----- Input records -----

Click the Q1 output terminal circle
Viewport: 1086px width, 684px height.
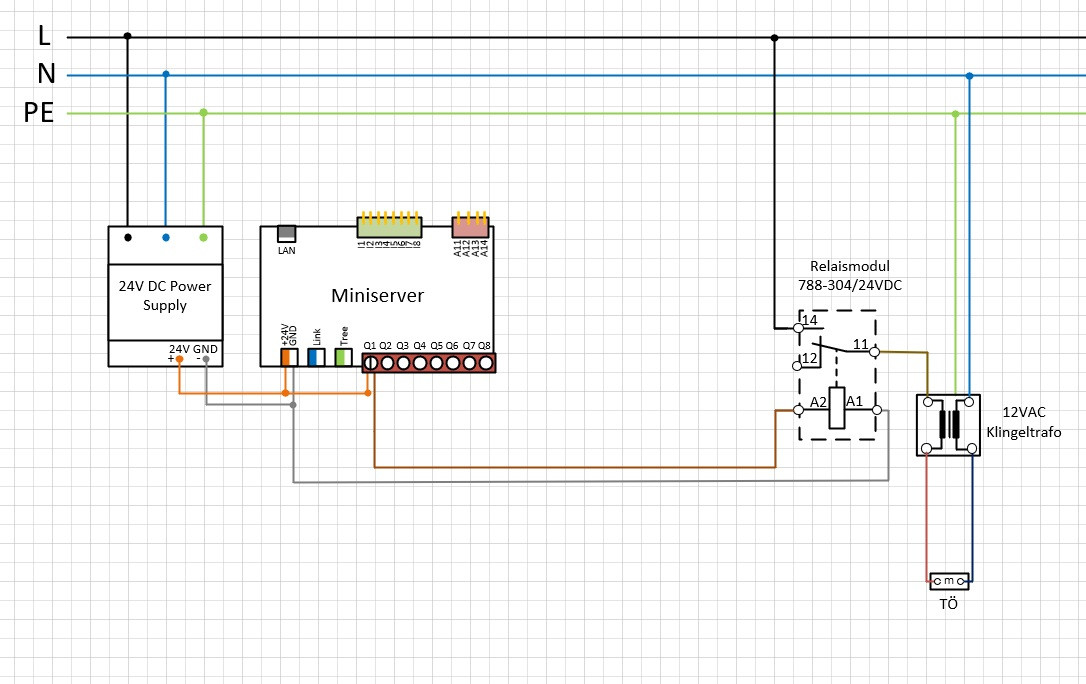370,364
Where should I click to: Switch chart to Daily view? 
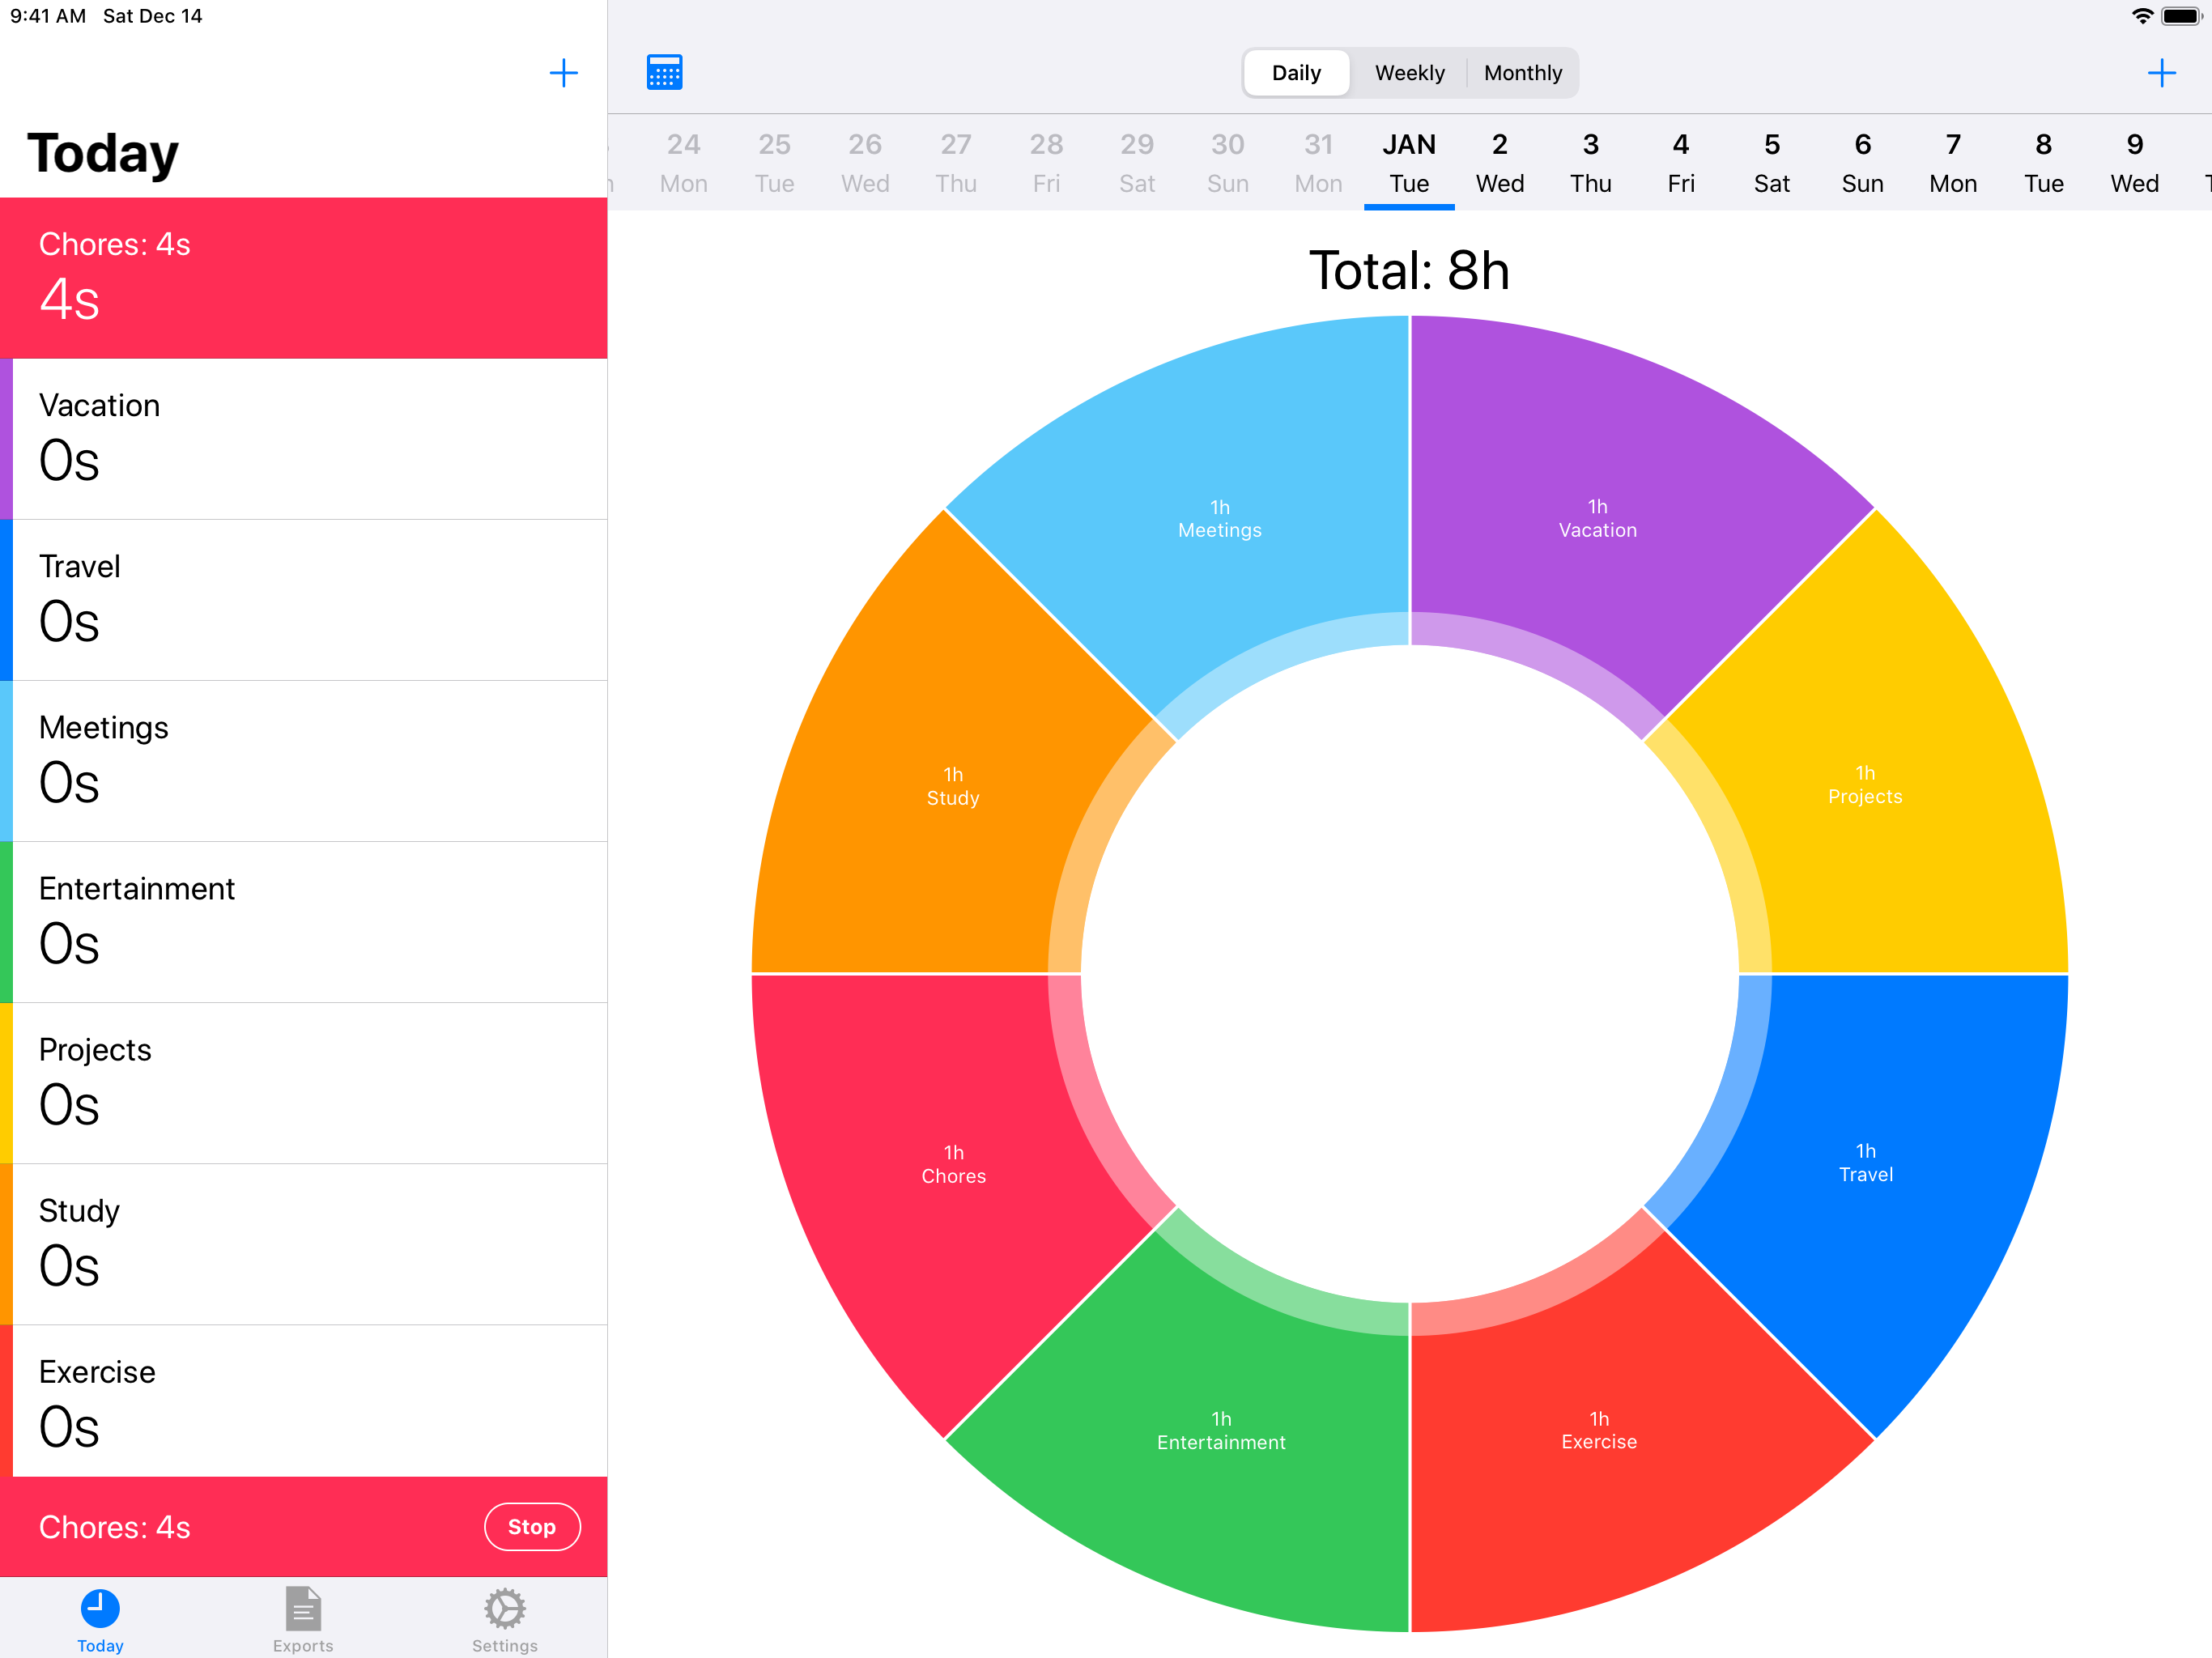[1296, 73]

-----

#### Requirement
Scale the records by rewriting every line of them, with the wording of each record left unchanged and the pictures left out. Multiply each answer coordinate by 0.85 and round it to a whole number, with halves rounded up.

#### Right answer
Click the Q1 output terminal circle
Viewport: 1086px width, 684px height.
315,309
Where should I click to: Switch chart to Daily view? 
[1102, 62]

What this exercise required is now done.